April 30, 2021 | 09:07
Can't Keep a Good Economy Down (for long)
Canadian real GDP rose 0.4% in February, just a tick shy of the initial flash estimate, but in line with our call. More notable, StatsCan's first pass at March points to a strong 0.9% gain. If that estimate holds, then all of Q1 will have risen at a 6-1/2% annual rate (we were previously estimating a 6.0% rise). Recall that the U.S. economy rose at a similar 6.4% clip in Q1. So, even with much more forceful restrictions, a slower vaccine roll-out, and without the help of the two mega U.S. stimulus packages at the start of the year, somehow the Canadian economy matched the U.S. step for step through the winter months. That is impressive.
While few details were offered on the robust March gain, we already have early strong reads from each of manufacturing, retail, and wholesale trade, as well as a big bump in jobs, home sales and a blow-out housing starts report. However, as much as March rocked, we also already know that April faced heavy new restrictions, and likely took a step back. (Next week's employment report will provide the first taste of that.) Still, the solid performance of many sectors through the winter suggest that any setback in April will likely be quickly recouped in future months.
For February, the decent gain was led by a powerful jump in retail activity (+4.5%) as various regions re-opened. Construction is also on a tear—obviously led by the torrid housing market—with activity now up from a year ago in this highly cyclical sector. For the overall economy, GDP in February was still down 2.2% from the pre-pandemic peak it reached precisely a year earlier. (March's estimated rise will cut that to just a 1.3% shortfall.) One clunker in the month was the resource sector, which fell 2.8%, and was reportedly soft again in March. However, given blazing commodity prices, this group is likely to provide some serious support in coming months.
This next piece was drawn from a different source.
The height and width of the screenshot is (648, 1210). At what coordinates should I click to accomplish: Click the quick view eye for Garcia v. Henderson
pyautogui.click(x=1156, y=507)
Bottom Line: Perhaps the most notable aspects of today's report are the initial robust reads for March and Q1 as a whole. While neither are especially surprising, the point is that the GDP results keep landing on the high side of expectations. We will stick with our call of flat activity for the locked-down Q2, and 6.0% for all of 2021, but suspect that the risks lie to the high side of these calls, not the low side. Let's put it this way—the Bank of Canada's top-of-the-class 6.5% growth forecast for this year doesn't look at all unreasonable.